_Exercise goal_:
Lines from the line with "Task: Click the Annuler button" to the line with "Task: Select the Instant frame preview" in the entries below, and only those, must be output exactly, with both ends included.

★ ★ ★

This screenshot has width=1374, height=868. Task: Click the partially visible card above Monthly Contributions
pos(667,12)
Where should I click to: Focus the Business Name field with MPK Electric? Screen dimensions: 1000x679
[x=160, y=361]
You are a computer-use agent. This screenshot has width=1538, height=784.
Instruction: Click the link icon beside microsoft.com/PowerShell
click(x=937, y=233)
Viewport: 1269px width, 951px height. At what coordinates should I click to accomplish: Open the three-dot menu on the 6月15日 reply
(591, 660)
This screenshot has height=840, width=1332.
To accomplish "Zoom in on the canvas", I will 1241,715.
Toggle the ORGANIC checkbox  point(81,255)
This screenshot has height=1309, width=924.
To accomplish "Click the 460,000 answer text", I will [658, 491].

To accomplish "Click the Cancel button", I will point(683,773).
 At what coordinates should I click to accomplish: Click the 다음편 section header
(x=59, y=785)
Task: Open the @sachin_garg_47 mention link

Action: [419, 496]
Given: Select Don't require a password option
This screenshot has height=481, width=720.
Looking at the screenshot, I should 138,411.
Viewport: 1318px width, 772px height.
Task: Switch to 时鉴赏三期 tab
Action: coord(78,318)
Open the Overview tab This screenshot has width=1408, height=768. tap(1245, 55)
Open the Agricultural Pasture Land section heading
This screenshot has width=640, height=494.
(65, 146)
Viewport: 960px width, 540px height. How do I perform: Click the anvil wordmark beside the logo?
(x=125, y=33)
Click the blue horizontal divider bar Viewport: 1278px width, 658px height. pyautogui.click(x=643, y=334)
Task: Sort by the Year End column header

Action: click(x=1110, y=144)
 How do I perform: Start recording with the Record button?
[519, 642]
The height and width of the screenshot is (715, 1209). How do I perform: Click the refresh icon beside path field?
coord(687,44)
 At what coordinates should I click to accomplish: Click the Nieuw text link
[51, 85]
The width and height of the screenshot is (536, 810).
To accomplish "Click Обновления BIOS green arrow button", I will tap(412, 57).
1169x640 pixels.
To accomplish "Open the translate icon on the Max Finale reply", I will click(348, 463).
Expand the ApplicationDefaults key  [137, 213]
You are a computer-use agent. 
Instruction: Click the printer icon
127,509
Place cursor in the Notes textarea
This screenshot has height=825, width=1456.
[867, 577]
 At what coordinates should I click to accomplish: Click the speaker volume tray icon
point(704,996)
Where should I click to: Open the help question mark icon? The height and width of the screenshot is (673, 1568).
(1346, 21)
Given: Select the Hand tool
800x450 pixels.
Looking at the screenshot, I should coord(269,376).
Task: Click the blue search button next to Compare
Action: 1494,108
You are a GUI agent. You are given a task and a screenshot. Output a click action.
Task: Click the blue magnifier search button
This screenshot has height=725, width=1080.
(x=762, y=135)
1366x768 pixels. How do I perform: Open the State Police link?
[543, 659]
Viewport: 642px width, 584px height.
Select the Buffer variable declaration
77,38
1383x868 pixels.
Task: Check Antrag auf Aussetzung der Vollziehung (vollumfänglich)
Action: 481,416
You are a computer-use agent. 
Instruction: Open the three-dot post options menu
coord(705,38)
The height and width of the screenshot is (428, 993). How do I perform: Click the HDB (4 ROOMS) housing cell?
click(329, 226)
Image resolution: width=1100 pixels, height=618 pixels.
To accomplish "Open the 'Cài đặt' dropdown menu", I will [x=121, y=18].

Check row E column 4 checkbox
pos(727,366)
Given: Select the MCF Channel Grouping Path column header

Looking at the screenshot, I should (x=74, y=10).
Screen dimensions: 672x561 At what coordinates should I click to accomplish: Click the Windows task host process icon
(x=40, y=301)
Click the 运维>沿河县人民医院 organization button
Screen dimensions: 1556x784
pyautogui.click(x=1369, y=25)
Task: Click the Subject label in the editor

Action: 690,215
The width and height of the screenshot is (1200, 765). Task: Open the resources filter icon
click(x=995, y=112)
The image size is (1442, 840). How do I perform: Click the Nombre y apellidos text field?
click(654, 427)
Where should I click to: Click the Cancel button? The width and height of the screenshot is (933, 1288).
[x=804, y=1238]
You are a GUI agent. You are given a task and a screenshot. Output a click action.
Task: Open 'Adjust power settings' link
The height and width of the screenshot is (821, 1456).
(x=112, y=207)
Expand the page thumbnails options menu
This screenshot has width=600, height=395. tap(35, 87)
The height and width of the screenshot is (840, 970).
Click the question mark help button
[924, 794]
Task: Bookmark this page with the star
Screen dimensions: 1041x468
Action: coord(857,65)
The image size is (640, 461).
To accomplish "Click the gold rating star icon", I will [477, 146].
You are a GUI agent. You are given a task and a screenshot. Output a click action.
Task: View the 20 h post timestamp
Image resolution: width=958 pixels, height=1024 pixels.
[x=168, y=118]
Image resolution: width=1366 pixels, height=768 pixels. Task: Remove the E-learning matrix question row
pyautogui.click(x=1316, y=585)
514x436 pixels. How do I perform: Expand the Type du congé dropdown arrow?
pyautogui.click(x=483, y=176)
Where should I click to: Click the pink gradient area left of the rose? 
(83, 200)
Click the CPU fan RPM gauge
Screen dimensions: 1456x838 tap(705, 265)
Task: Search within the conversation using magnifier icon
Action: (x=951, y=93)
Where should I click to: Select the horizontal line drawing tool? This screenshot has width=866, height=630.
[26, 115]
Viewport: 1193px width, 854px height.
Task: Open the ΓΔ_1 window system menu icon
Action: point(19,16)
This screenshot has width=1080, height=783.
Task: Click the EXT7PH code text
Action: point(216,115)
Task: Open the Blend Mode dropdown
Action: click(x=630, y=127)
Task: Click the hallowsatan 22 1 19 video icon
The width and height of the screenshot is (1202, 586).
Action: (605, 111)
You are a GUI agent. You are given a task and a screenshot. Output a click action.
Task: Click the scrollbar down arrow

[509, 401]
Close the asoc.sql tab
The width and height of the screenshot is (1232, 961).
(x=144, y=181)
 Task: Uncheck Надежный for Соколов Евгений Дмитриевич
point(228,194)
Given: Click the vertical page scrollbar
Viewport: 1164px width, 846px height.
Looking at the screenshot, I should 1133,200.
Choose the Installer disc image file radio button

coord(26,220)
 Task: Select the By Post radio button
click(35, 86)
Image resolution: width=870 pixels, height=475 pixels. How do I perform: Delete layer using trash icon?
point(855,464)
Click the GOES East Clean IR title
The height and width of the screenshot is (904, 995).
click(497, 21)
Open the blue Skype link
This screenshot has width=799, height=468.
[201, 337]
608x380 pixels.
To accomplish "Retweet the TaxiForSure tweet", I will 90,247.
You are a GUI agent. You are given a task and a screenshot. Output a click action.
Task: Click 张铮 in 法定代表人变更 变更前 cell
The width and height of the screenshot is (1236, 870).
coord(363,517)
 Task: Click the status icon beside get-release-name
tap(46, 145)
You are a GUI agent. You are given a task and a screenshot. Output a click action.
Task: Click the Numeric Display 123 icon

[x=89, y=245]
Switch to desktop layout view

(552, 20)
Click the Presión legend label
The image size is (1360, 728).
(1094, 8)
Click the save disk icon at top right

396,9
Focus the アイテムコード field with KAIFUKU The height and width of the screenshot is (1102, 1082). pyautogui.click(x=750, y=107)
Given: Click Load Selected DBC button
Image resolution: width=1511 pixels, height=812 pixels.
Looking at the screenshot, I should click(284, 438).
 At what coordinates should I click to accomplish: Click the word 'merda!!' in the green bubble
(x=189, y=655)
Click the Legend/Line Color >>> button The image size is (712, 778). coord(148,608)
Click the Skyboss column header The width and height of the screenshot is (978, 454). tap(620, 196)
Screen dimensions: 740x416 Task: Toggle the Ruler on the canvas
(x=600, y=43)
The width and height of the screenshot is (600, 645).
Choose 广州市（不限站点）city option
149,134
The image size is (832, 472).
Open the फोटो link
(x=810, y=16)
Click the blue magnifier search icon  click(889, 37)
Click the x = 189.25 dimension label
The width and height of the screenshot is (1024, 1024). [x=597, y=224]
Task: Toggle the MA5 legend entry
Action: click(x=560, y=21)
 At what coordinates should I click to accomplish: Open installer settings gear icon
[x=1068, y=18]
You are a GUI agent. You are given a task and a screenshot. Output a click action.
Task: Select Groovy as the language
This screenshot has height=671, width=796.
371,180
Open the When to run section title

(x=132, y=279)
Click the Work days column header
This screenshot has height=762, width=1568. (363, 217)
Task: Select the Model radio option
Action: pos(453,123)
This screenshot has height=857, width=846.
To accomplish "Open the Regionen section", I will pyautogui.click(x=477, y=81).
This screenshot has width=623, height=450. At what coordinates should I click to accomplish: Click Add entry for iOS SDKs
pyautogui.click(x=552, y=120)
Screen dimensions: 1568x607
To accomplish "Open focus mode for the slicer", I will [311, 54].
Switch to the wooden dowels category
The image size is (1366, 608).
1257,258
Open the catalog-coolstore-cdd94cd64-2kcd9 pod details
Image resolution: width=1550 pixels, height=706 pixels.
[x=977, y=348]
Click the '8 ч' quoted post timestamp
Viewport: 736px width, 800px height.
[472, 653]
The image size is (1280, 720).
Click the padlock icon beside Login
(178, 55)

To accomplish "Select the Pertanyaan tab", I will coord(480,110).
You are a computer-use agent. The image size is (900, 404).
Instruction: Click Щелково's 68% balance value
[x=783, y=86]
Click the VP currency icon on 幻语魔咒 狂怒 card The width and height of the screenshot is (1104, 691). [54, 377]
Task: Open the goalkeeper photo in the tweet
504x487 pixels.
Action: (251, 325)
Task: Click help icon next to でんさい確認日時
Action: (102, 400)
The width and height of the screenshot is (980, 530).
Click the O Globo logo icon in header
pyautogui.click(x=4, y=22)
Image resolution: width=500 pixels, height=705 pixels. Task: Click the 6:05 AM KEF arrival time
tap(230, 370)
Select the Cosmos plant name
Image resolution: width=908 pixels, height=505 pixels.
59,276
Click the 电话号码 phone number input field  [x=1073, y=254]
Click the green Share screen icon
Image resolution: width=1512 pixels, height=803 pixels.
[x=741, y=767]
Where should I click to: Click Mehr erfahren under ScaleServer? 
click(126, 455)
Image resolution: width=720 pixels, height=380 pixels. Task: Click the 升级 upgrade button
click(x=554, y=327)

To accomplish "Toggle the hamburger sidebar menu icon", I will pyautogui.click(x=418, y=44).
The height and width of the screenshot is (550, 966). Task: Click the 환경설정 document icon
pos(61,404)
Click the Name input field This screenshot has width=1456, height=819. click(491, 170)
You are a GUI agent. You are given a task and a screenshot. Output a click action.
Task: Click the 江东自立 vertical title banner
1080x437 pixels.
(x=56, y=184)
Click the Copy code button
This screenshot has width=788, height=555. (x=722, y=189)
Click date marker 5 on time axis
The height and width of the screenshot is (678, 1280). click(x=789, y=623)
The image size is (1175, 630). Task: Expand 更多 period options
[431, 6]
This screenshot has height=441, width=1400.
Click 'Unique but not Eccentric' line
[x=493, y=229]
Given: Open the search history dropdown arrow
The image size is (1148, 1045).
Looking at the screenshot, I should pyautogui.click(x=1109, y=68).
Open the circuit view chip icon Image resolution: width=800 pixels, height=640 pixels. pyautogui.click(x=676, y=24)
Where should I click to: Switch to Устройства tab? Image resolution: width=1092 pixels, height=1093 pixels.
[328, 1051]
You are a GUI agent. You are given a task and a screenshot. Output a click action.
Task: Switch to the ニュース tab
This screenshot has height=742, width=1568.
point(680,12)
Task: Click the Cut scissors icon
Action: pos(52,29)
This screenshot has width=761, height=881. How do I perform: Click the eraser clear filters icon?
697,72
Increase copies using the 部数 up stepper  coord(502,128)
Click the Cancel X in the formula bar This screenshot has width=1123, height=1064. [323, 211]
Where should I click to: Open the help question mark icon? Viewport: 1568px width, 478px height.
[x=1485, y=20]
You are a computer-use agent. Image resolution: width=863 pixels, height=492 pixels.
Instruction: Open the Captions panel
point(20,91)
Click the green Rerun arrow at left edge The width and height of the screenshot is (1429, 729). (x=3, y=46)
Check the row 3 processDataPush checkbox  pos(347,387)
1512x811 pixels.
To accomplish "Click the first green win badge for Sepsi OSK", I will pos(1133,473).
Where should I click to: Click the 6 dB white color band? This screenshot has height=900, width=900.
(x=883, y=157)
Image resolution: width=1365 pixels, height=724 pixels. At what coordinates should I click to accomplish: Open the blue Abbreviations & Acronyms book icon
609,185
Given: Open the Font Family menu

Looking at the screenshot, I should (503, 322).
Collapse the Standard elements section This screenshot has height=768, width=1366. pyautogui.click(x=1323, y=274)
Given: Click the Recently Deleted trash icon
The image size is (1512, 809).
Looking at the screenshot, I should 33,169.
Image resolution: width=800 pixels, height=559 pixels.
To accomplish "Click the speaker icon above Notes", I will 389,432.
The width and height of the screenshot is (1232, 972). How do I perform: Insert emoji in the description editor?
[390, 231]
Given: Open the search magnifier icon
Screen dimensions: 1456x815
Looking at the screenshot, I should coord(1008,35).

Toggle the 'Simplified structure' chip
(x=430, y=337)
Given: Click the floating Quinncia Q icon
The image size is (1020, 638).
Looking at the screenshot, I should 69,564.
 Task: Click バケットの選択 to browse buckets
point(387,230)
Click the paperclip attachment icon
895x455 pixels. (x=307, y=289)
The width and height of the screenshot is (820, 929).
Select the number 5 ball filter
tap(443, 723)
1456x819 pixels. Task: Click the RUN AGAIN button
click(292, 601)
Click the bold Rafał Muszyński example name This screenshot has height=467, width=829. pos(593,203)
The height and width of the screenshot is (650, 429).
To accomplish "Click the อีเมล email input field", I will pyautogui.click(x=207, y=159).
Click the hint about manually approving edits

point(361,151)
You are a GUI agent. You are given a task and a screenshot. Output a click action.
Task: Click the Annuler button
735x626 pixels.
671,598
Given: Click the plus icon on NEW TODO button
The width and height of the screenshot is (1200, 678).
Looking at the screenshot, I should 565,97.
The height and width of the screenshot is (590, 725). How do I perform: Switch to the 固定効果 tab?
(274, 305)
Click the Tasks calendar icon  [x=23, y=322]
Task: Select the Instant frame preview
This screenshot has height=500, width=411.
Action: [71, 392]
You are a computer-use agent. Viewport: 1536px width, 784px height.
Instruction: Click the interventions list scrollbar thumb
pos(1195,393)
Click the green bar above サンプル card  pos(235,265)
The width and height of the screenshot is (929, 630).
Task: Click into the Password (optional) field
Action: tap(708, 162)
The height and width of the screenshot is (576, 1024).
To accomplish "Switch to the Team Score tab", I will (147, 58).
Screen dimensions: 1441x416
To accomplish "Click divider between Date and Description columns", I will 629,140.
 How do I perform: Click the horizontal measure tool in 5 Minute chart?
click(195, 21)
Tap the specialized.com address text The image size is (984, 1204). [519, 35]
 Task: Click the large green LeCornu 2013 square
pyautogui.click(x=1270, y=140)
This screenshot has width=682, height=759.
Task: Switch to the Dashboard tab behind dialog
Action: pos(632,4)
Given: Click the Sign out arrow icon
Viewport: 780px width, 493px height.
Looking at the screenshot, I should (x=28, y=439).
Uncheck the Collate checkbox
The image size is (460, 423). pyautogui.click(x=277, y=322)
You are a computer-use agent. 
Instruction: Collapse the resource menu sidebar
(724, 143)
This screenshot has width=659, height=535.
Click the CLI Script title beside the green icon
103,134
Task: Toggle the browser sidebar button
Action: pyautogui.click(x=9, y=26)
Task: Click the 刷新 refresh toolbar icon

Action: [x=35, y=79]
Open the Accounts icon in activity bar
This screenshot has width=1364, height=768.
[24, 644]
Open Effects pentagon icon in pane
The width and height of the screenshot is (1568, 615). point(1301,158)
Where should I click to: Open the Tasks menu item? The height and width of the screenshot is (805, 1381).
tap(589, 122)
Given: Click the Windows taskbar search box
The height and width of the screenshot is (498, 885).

★ ★ ★

_Exercise result_:
Task: Click the Annuler button
735x626 pixels.
671,598
Given: Click the plus icon on NEW TODO button
The width and height of the screenshot is (1200, 678).
Looking at the screenshot, I should 565,97.
The height and width of the screenshot is (590, 725). How do I perform: Switch to the 固定効果 tab?
(274, 305)
Click the Tasks calendar icon  [x=23, y=322]
Task: Select the Instant frame preview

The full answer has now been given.